Es irritierte mich nur anfangs, als sich Amourée verbat, dass ich den Deckel des Ökomülleimer zuklappte. Von den Hunderten Insekten, die die grünen Reste umschwirrten, jagte sie nur die Kleinen. Wie klug sie doch war, sich mit Größeren nicht anzulegen! Niemand hatte sie gewarnt, dieses Wunder der Evolution. Ich schlief bald unter einem Moskitonetz. Katzi-Mausi war eh noch nicht bereit, mit mir unter eine Bettdecke zu schlupfen. Katzenflüsterer haben ja Geduld.

Alles hatte so nach einer wunderbaren Freundschaft ausgesehen. Das wird mir in dieser Gummizelle von Stunde zu Stunden klarer. „Wir ziehen weg. Wenn wir unserer süßen Amourée doch nur das Tierheim ersparen könnten! Du bist doch ein Katzenflüsterer. Hier, Spielzeug. Katzenklo. Ein Kratzbaum. Futter. Streu,aber nur das weiße, aufs graue geht sie nicht.“ Seit ich meine Farbschwäche drastisch bestraft sah (kann die Kacke aber auch kleben!), reiße ich die Tüten im Supermarkt auf und frage einen der zufällig anwesenden Kunden, ob das auch wirklich weiß ist. Raffinierte Variante der Anmache. Danke, Amourée!

O ja, ich werde dich herbei warten. Das Geheimnis, wie man eine Katzenseele erobert. Drei Wochen später. Das Leckerli in meiner Hand. Höre ich da ein Schnurren? Gestern waren Tina und Nils da. Du bist aus deiner Ecke gekommen und hast dich streicheln lassen. Hoffnung, du Elixier aller Liebenden. Jetzt drückst du deinen süßen Kopf gegen meine Spenderhand. Es ist vollbracht. Ich habe dich geknackt, I'm the cat's conqueror! Was wirfst du dich blitzschnell auf die Seite! Aua, das war deine Kralle! Und weg bist du, Mistvieh, hinterfotziges! Du wirst noch um dieser Hand betteln! Ein wenig irritiert geschaut haben sie schon, drüben im Kaufland, als ich nur noch mit Gärtnerhandschuhen auftauchte. Wissen die, wie weh ein Hieb mit der Minilöwenpranke tun kann?

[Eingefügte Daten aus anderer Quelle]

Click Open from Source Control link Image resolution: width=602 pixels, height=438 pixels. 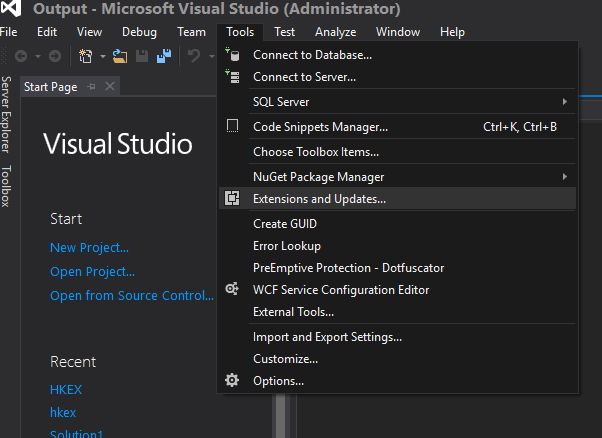tap(131, 295)
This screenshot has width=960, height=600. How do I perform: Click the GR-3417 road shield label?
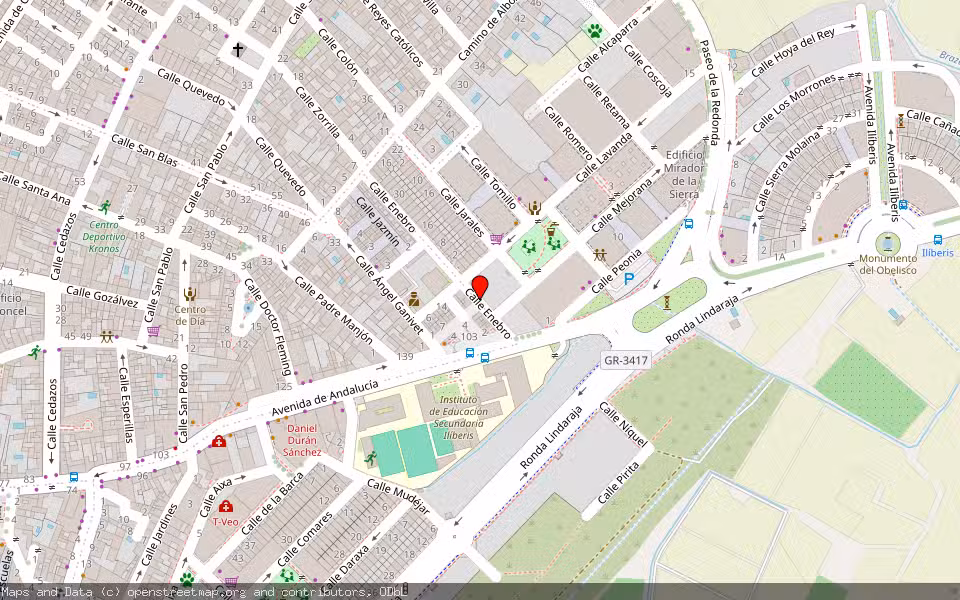[627, 359]
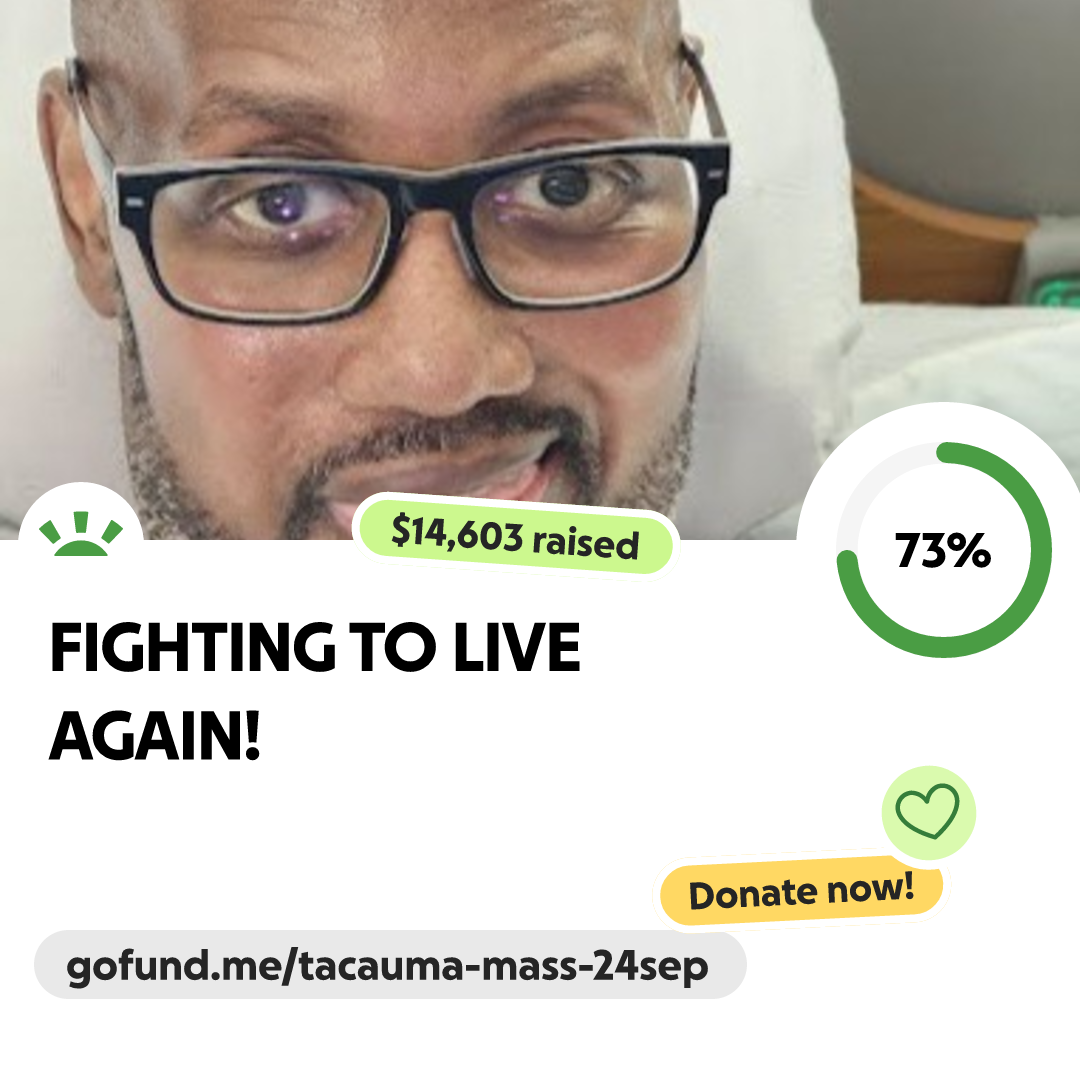Image resolution: width=1080 pixels, height=1080 pixels.
Task: Click the FIGHTING TO LIVE headline line
Action: [315, 647]
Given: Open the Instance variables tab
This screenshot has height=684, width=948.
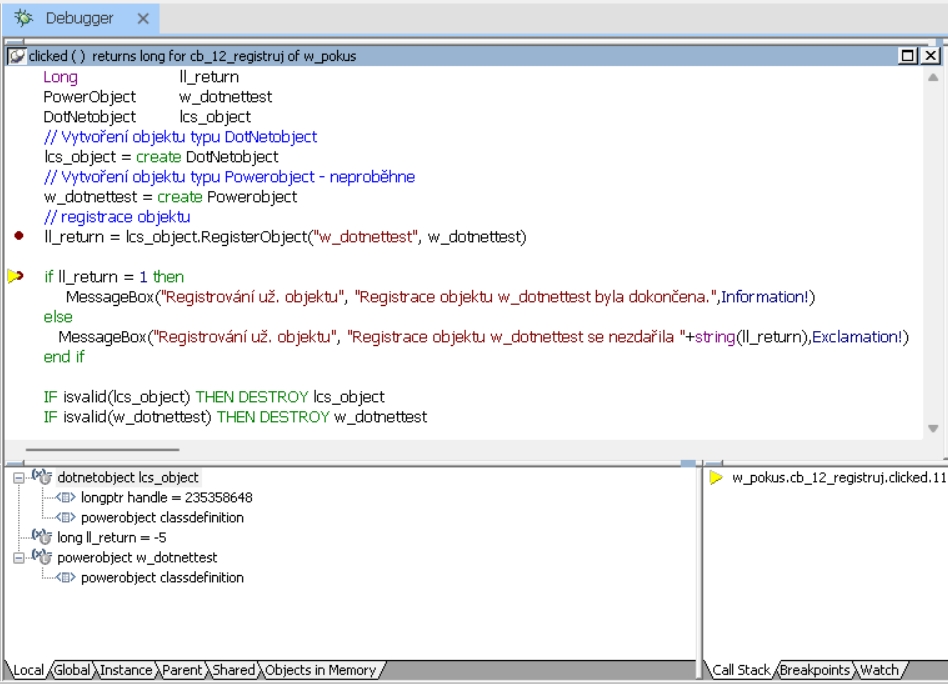Looking at the screenshot, I should [x=126, y=670].
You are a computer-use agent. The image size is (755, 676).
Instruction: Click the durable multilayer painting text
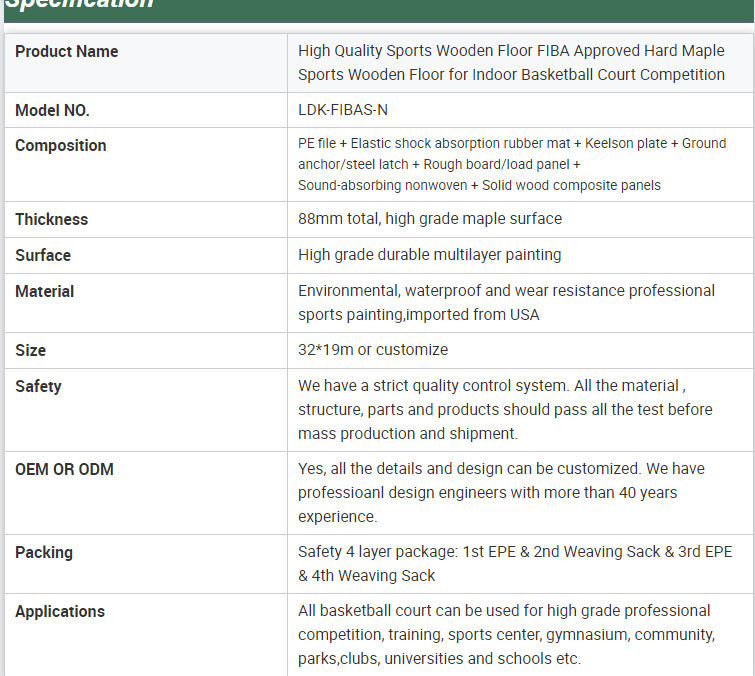click(x=430, y=255)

Eigentlich war es überflüssig, meinen Wohnungsabschluss zu sichern. Okay, ganz angenehm war es mir nicht, unter der Dusche, als die Nachbarskinder mir sagten, dass meine Wohnungstür offen stehen würde. Man kommt heute ja so schnell in etwas hinein. Die Anzeige wegen Exhibitionismus bestätigte meine Vorahnung. Wobei es mich ein wenig kränkte, dass die Einstellung des Verfahrens mit Geringfügigkeit begründet wurde. Diebe brauchte ich nicht mehr zu fürchten. Den Kratzbaum verschmähend, machte sie sich über alles her, was ihre scharfen Krallen zerfetzen konnten. Ob Sofa oder Stuhlbezüge, Vorhänge oder Tapeten, besonders gern mochte sie meine ererbten kostbaren Perser. Wahrscheinlich das Urressentiment einer deutschen Hauskatze gegenüber allem Edlen und Überzüchteten. Selbst wenn es nur Orientteppiche sind.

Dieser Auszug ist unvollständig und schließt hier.